TASK BRIEF
Print every line of the listing below, from the line containing "At what coordinates" down to the line containing "coord(382,363)", with both of those lines included and the pictures omitted.

SUPPLIED ENTRIES

+++++

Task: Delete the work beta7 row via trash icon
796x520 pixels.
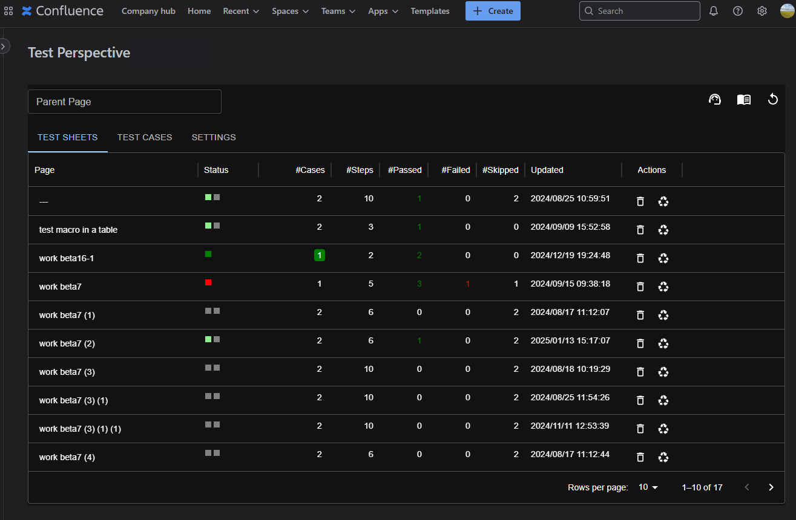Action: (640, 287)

+++++

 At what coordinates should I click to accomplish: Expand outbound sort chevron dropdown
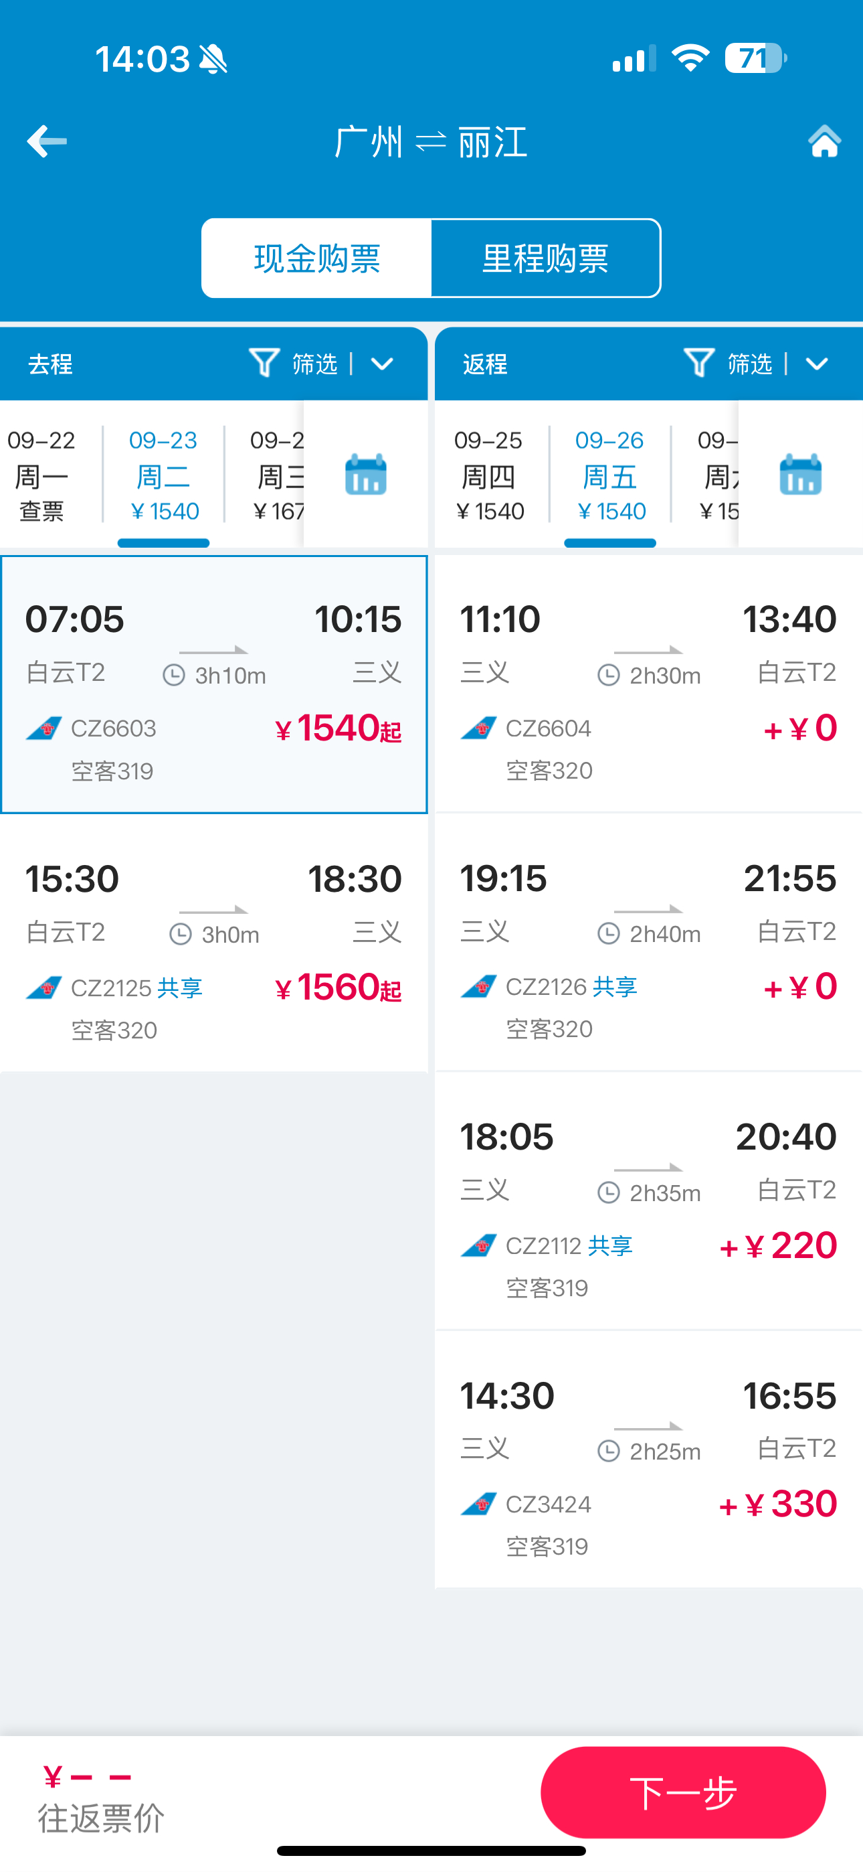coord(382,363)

+++++

REPLY TO THE EXERCISE
 At what coordinates should I click to accomplish: Expand outbound sort chevron dropdown
coord(382,363)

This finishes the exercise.